By Leroy Douresseaux
March 29, 2009 - 05:10
Psycho Busters: Book Two cover image is courtesy of barnesandnoble.com. |
In the Japanese action/fantasy novel Psycho Busters: Book One (published as Saikobasutaazu 1, in Japan), readers met Kakeru Hase, an outcast 14-year-old who befriends a quartet of young people with extraordinary psychic powers. Psycho Busters, written by Yuya Aoki, inspired a popular manga series of the same name (also written by Aoki and drawn by Akinari Nao).
As Psycho Busters: Book Two (published as Saikobasutaazu 2, in Japan) opens, Kakeru may still be a dork, but now, he has friends – the four young psychics he befriended and helped rescue. Xia Long Baim, Kaito Himuro, Jôi Tama, and the lovely Ayano (who can project her astral form far away from her body) attend Kikyoga Oka Junior High School, but Kakeru’s four friends aren’t the only new students.
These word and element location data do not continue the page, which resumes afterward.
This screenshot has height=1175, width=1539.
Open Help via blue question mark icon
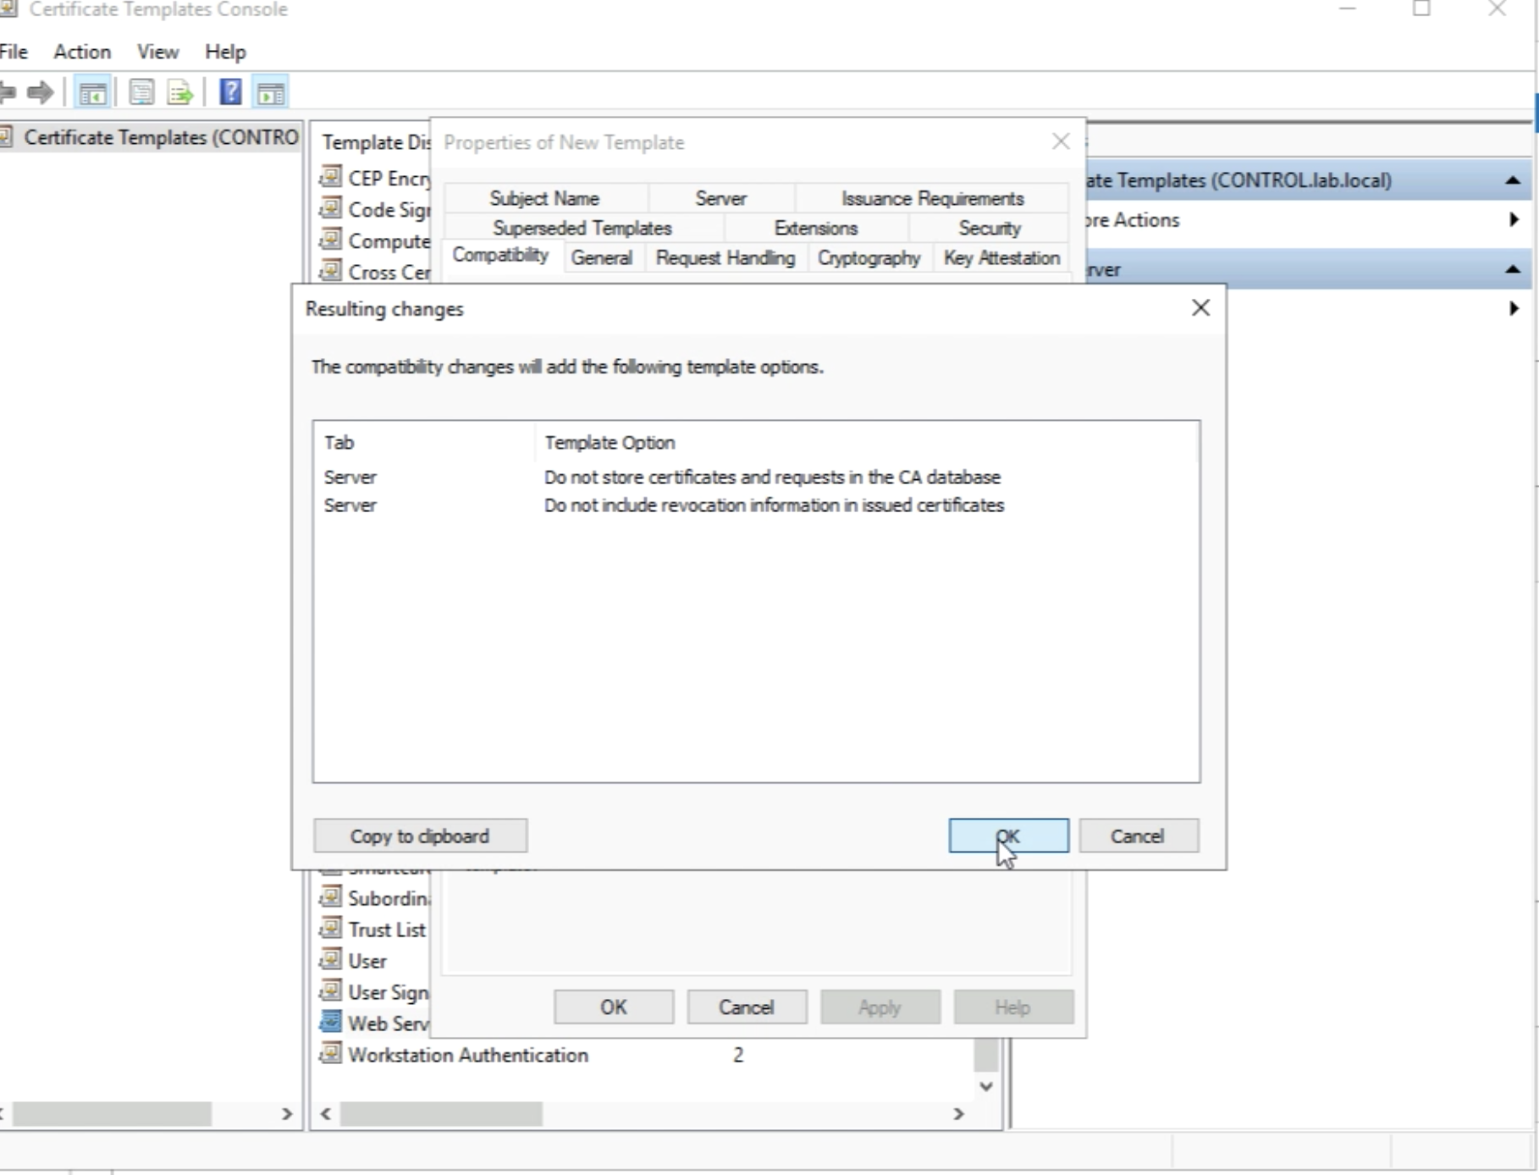(x=230, y=92)
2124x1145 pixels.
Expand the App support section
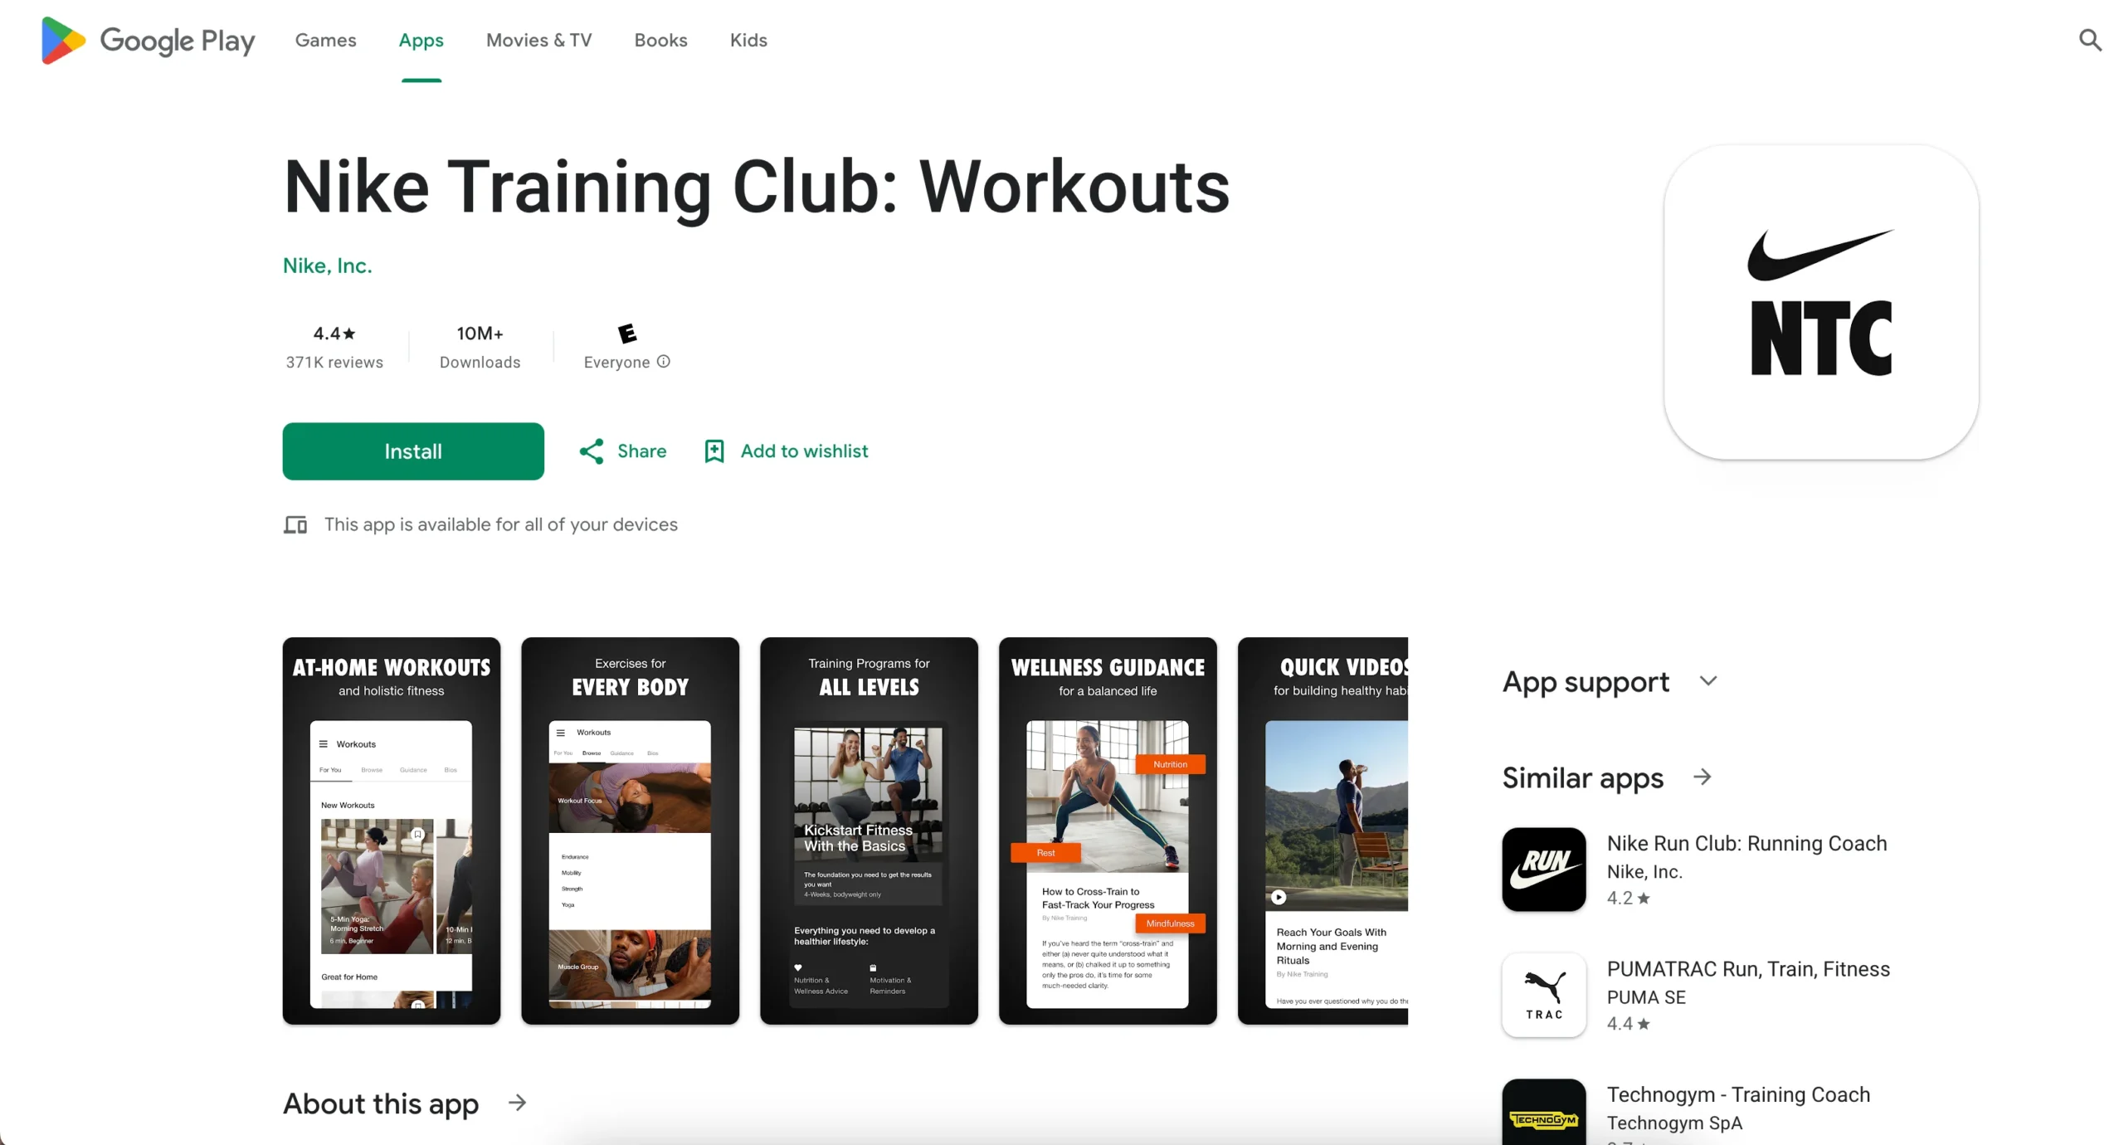pos(1710,681)
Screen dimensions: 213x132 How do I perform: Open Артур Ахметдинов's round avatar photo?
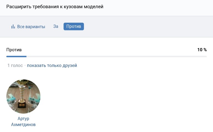coord(23,96)
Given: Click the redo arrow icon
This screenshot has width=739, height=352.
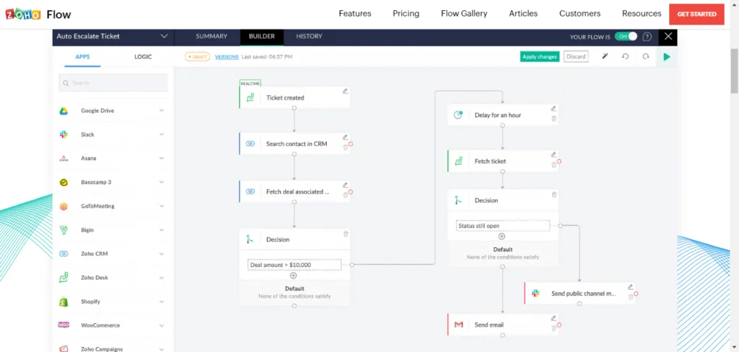Looking at the screenshot, I should click(646, 56).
The shadowy conspiracy at the Greenhouse, a facility in which psychics with supernatural powers are trained and essentially imprisoned, still seeks to recapture Ayano and her friends. Maya Kasuga, Sho Amamiya, Fuyuko Isshiki, Toya Atatsuki, and Jun Tokoroki, a powerful boy with sinister psychokinetic powers, are posing as students and are stalking their former Greenhouse colleagues. The operators of the Greenhouse also want to acquire Kakeru, whom they believe is a psychic. Although he doesn’t believe he has psychic powers, his new friends believe that Kakeru used those powers to save them, and Jôi believes that upcoming events will reveal the dangerous truth about Kakeru.
THE LOWDOWN: A “light novel,” is a short novel with anime- or manga-style illustrations that is marketed to teen and young adult readers. Psycho Busters: Book Two, like its predecessor is a light novel, but it doesn’t offer as much entertainment value as the first. Probably because it is the middle of a three-book series, Psycho Busters: Book Two seems to be waiting for something big to happen. Even the climatic battle scene at the end isn’t so climatic, except for the big reveal about Kakeru. Katy Bridges’ translation does keep things interesting with occasional moments of inspired dialogue, especially Kakeru’s internal monologues. The spot illustrations by Rando Ayamine, with their weird style, are intriguing.
POSSIBLE AUDIENCE: Fans of the series will want to read Psycho Busters: Book Two, while there is little of interest for other readers.